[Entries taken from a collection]
- - - - -

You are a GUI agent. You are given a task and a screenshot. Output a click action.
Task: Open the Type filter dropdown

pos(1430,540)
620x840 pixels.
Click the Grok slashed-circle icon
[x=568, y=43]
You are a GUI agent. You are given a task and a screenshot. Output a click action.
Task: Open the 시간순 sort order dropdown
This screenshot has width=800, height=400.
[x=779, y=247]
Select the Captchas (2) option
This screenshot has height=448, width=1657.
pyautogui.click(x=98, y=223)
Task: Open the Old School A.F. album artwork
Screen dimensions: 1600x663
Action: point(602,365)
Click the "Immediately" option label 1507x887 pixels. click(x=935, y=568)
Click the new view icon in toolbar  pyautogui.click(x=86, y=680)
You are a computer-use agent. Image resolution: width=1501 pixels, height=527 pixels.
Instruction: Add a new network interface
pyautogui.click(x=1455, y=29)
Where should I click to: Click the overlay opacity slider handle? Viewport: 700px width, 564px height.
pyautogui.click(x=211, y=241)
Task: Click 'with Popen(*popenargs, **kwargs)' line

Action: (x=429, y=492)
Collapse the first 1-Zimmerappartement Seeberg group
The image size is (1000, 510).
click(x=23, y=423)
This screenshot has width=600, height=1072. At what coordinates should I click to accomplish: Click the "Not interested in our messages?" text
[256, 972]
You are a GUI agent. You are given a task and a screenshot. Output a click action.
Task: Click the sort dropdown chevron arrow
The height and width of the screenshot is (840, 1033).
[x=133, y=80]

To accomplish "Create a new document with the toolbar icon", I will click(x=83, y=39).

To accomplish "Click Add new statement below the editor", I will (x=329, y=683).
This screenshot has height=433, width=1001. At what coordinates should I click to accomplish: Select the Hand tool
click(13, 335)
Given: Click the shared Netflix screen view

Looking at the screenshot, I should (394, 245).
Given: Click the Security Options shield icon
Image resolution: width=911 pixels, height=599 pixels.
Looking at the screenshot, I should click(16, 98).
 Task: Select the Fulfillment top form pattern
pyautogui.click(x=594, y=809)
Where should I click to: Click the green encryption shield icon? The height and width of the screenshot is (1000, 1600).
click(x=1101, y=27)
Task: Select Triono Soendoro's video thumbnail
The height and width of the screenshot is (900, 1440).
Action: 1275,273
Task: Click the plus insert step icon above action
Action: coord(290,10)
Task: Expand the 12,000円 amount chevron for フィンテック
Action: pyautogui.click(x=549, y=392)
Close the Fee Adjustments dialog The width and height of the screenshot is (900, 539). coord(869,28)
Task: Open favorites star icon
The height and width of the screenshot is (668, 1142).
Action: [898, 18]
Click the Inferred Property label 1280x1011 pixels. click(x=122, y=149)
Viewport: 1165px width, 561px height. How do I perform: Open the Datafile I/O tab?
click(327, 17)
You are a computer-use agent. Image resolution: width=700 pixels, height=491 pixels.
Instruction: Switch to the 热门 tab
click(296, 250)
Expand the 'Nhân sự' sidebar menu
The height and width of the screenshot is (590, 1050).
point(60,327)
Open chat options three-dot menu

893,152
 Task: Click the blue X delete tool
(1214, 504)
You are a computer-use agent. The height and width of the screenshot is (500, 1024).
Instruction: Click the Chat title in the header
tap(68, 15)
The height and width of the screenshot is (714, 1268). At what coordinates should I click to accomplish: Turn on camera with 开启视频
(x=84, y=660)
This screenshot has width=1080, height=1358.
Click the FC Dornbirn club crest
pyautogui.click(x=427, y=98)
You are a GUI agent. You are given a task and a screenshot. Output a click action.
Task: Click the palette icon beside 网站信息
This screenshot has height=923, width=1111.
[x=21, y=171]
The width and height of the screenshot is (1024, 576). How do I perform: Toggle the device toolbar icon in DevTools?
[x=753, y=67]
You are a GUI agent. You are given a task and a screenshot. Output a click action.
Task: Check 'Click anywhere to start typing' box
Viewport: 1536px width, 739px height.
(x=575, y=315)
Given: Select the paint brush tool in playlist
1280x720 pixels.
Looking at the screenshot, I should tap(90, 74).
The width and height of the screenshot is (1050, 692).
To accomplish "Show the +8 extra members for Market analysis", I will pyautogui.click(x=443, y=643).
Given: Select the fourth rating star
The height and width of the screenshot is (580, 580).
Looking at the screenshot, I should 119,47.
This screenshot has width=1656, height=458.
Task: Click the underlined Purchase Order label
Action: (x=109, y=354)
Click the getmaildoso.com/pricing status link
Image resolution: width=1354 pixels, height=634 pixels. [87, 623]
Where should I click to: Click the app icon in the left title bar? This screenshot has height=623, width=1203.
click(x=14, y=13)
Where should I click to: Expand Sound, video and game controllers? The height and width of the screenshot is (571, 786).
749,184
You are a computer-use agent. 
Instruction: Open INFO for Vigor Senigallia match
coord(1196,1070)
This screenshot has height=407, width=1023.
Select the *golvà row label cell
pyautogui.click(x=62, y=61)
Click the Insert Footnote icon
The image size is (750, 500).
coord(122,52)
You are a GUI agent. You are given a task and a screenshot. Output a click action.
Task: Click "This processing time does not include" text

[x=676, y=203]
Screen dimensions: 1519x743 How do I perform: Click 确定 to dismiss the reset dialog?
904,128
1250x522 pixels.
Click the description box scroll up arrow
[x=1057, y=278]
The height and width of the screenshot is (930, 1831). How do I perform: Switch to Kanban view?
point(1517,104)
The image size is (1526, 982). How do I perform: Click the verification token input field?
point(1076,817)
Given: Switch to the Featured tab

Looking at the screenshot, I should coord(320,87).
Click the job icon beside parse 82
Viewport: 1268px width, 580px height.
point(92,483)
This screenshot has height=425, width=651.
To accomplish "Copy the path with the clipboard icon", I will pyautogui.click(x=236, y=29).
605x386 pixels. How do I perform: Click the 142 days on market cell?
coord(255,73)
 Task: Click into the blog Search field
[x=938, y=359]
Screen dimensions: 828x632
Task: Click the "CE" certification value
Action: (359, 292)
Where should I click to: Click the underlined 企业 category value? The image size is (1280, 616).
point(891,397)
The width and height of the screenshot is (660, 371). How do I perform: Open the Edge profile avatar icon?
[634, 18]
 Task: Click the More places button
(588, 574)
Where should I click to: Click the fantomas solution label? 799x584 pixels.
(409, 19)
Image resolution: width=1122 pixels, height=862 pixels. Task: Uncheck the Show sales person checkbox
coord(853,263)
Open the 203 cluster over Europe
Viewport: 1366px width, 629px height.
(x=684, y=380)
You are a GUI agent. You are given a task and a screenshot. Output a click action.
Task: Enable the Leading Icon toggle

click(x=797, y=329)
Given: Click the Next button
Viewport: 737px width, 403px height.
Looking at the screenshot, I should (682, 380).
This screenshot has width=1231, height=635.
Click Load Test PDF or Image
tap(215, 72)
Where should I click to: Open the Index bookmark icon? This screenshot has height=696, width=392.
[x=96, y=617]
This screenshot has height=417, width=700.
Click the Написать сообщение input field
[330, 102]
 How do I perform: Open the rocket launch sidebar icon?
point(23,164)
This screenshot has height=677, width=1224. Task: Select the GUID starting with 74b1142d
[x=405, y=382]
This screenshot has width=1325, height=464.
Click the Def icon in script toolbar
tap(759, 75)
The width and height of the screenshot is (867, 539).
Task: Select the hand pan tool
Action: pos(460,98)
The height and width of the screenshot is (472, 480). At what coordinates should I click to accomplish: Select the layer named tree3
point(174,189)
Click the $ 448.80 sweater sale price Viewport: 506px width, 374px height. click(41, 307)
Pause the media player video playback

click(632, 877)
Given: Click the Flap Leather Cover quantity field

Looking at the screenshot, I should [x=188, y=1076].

- - - - -

Transcribe each entry above exactly as it reads.

**Solution for this exercise**
You are a GUI agent. You are given a task and a screenshot. Output a click action.
Task: Open the Type filter dropdown

pos(1430,540)
620x840 pixels.
Click the Grok slashed-circle icon
[x=568, y=43]
You are a GUI agent. You are given a task and a screenshot. Output a click action.
Task: Open the 시간순 sort order dropdown
This screenshot has width=800, height=400.
[x=779, y=247]
Select the Captchas (2) option
This screenshot has height=448, width=1657.
pyautogui.click(x=98, y=223)
Task: Open the Old School A.F. album artwork
Screen dimensions: 1600x663
Action: point(602,365)
Click the "Immediately" option label 1507x887 pixels. click(x=935, y=568)
Click the new view icon in toolbar  pyautogui.click(x=86, y=680)
You are a computer-use agent. Image resolution: width=1501 pixels, height=527 pixels.
Instruction: Add a new network interface
pyautogui.click(x=1455, y=29)
Where should I click to: Click the overlay opacity slider handle? Viewport: 700px width, 564px height.
pyautogui.click(x=211, y=241)
Task: Click 'with Popen(*popenargs, **kwargs)' line

Action: (x=429, y=492)
Collapse the first 1-Zimmerappartement Seeberg group
The image size is (1000, 510).
click(x=23, y=423)
This screenshot has width=600, height=1072. At what coordinates should I click to accomplish: Click the "Not interested in our messages?" text
[256, 972]
You are a GUI agent. You are given a task and a screenshot. Output a click action.
Task: Click the sort dropdown chevron arrow
The height and width of the screenshot is (840, 1033).
[x=133, y=80]

To accomplish "Create a new document with the toolbar icon", I will click(x=83, y=39).

To accomplish "Click Add new statement below the editor", I will (x=329, y=683).
This screenshot has height=433, width=1001. At what coordinates should I click to accomplish: Select the Hand tool
click(13, 335)
Given: Click the shared Netflix screen view

Looking at the screenshot, I should (394, 245).
Given: Click the Security Options shield icon
Image resolution: width=911 pixels, height=599 pixels.
Looking at the screenshot, I should click(16, 98).
 Task: Select the Fulfillment top form pattern
pyautogui.click(x=594, y=809)
Where should I click to: Click the green encryption shield icon? The height and width of the screenshot is (1000, 1600).
click(x=1101, y=27)
Task: Select Triono Soendoro's video thumbnail
The height and width of the screenshot is (900, 1440).
Action: 1275,273
Task: Click the plus insert step icon above action
Action: coord(290,10)
Task: Expand the 12,000円 amount chevron for フィンテック
Action: pyautogui.click(x=549, y=392)
Close the Fee Adjustments dialog The width and height of the screenshot is (900, 539). coord(869,28)
Task: Open favorites star icon
The height and width of the screenshot is (668, 1142).
Action: [898, 18]
Click the Inferred Property label 1280x1011 pixels. click(x=122, y=149)
Viewport: 1165px width, 561px height. How do I perform: Open the Datafile I/O tab?
click(327, 17)
You are a computer-use agent. Image resolution: width=700 pixels, height=491 pixels.
Instruction: Switch to the 热门 tab
click(296, 250)
Expand the 'Nhân sự' sidebar menu
The height and width of the screenshot is (590, 1050).
point(60,327)
Open chat options three-dot menu

893,152
 Task: Click the blue X delete tool
(1214, 504)
You are a computer-use agent. The height and width of the screenshot is (500, 1024).
Instruction: Click the Chat title in the header
tap(68, 15)
The height and width of the screenshot is (714, 1268). At what coordinates should I click to accomplish: Turn on camera with 开启视频
(x=84, y=660)
This screenshot has width=1080, height=1358.
Click the FC Dornbirn club crest
pyautogui.click(x=427, y=98)
You are a GUI agent. You are given a task and a screenshot. Output a click action.
Task: Click the palette icon beside 网站信息
This screenshot has height=923, width=1111.
[x=21, y=171]
The width and height of the screenshot is (1024, 576). How do I perform: Toggle the device toolbar icon in DevTools?
[x=753, y=67]
You are a GUI agent. You are given a task and a screenshot. Output a click action.
Task: Check 'Click anywhere to start typing' box
Viewport: 1536px width, 739px height.
(x=575, y=315)
Given: Select the paint brush tool in playlist
1280x720 pixels.
Looking at the screenshot, I should tap(90, 74).
The width and height of the screenshot is (1050, 692).
To accomplish "Show the +8 extra members for Market analysis", I will pyautogui.click(x=443, y=643).
Given: Select the fourth rating star
The height and width of the screenshot is (580, 580).
Looking at the screenshot, I should 119,47.
This screenshot has width=1656, height=458.
Task: Click the underlined Purchase Order label
Action: (x=109, y=354)
Click the getmaildoso.com/pricing status link
Image resolution: width=1354 pixels, height=634 pixels. [87, 623]
Where should I click to: Click the app icon in the left title bar? This screenshot has height=623, width=1203.
click(x=14, y=13)
Where should I click to: Expand Sound, video and game controllers? The height and width of the screenshot is (571, 786).
749,184
You are a computer-use agent. 
Instruction: Open INFO for Vigor Senigallia match
coord(1196,1070)
This screenshot has height=407, width=1023.
Select the *golvà row label cell
pyautogui.click(x=62, y=61)
Click the Insert Footnote icon
The image size is (750, 500).
coord(122,52)
You are a GUI agent. You are given a task and a screenshot. Output a click action.
Task: Click "This processing time does not include" text

[x=676, y=203]
Screen dimensions: 1519x743 How do I perform: Click 确定 to dismiss the reset dialog?
904,128
1250x522 pixels.
Click the description box scroll up arrow
[x=1057, y=278]
The height and width of the screenshot is (930, 1831). How do I perform: Switch to Kanban view?
point(1517,104)
The image size is (1526, 982). How do I perform: Click the verification token input field?
point(1076,817)
Given: Switch to the Featured tab

Looking at the screenshot, I should coord(320,87).
Click the job icon beside parse 82
Viewport: 1268px width, 580px height.
point(92,483)
This screenshot has height=425, width=651.
To accomplish "Copy the path with the clipboard icon", I will pyautogui.click(x=236, y=29).
605x386 pixels. How do I perform: Click the 142 days on market cell?
coord(255,73)
 Task: Click into the blog Search field
[x=938, y=359]
Screen dimensions: 828x632
Task: Click the "CE" certification value
Action: (359, 292)
Where should I click to: Click the underlined 企业 category value? The image size is (1280, 616).
point(891,397)
The width and height of the screenshot is (660, 371). How do I perform: Open the Edge profile avatar icon?
[634, 18]
 Task: Click the More places button
(588, 574)
Where should I click to: Click the fantomas solution label? 799x584 pixels.
(409, 19)
Image resolution: width=1122 pixels, height=862 pixels. Task: Uncheck the Show sales person checkbox
coord(853,263)
Open the 203 cluster over Europe
Viewport: 1366px width, 629px height.
(x=684, y=380)
You are a GUI agent. You are given a task and a screenshot. Output a click action.
Task: Enable the Leading Icon toggle

click(x=797, y=329)
Given: Click the Next button
Viewport: 737px width, 403px height.
Looking at the screenshot, I should (682, 380).
This screenshot has width=1231, height=635.
Click Load Test PDF or Image
tap(215, 72)
Where should I click to: Open the Index bookmark icon? This screenshot has height=696, width=392.
[x=96, y=617]
This screenshot has height=417, width=700.
Click the Написать сообщение input field
[330, 102]
 How do I perform: Open the rocket launch sidebar icon?
point(23,164)
This screenshot has height=677, width=1224. Task: Select the GUID starting with 74b1142d
[x=405, y=382]
This screenshot has width=1325, height=464.
Click the Def icon in script toolbar
tap(759, 75)
The width and height of the screenshot is (867, 539).
Task: Select the hand pan tool
Action: pos(460,98)
The height and width of the screenshot is (472, 480). At what coordinates should I click to accomplish: Select the layer named tree3
point(174,189)
Click the $ 448.80 sweater sale price Viewport: 506px width, 374px height. click(41, 307)
Pause the media player video playback

click(632, 877)
Given: Click the Flap Leather Cover quantity field

Looking at the screenshot, I should [x=188, y=1076].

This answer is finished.